Vorski, en effet, avait caché sa tête dans son bras replié. Il ne pleurait pas ! Vorski ne pouvait pleurer. Cependant, ses épaules étaient agitées de secousses, et il y avait dans son attitude l’expression du désespoir le plus farouche.

Cela dura assez longtemps. Puis le frissonnement des épaules cessa. Néanmoins, Vorski ne bougeait pas.
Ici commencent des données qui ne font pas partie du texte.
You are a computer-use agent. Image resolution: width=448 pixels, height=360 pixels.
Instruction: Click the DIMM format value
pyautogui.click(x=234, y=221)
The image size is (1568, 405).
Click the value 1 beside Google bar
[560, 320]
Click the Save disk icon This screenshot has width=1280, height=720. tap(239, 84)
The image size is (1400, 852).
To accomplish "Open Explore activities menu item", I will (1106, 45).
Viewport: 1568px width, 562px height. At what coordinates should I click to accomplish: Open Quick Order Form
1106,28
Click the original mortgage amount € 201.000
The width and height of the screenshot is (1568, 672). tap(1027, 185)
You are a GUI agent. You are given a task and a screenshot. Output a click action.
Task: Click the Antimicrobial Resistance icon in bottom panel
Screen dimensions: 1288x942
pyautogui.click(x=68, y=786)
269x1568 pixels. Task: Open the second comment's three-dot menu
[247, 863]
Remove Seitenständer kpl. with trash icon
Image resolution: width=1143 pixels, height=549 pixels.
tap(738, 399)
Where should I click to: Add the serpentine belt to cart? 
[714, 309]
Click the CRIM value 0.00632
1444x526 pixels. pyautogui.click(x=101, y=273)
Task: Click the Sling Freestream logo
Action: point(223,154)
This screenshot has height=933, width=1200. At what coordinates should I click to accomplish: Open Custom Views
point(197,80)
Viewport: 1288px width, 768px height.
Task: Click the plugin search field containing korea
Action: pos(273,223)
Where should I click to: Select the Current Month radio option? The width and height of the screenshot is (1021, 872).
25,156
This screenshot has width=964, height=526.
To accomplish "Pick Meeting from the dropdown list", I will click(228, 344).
« Vrai, tu me fais pitié, mon pauvre vieux, reprit don Luis. Tu y tenais donc tant que cela à ton Elfride ? Une habitude, hein ? Un fétiche ? Que veux-tu, on n’est pas bête à ce point-là, non plus ! On sait ce qu’on fait ! On se renseigne ! On réfléchit, que diable ! Or, toi, tu nages dans le crime comme un nouveau-né qui se jetterait à l’eau. Rien d’étonnant à ce que tu t’enfonces et à ce que tu coules. Ainsi le vieux Druide est-il mort ou vivant ? Conrad lui a-t-il planté son poignard dans le dos, ou bien est-ce moi qui joue le rôle de ce diabolique individu ? Bref, y a-t-il un vieux Druide et un grand d’Espagne, ou bien ces deux personnages ne font-ils qu’un ? Tout cela, pour toi, mon pauvre enfant, c’est la bouteille à l’encre. Il faudrait pourtant s’expliquer. Veux-tu que je t’aide ? »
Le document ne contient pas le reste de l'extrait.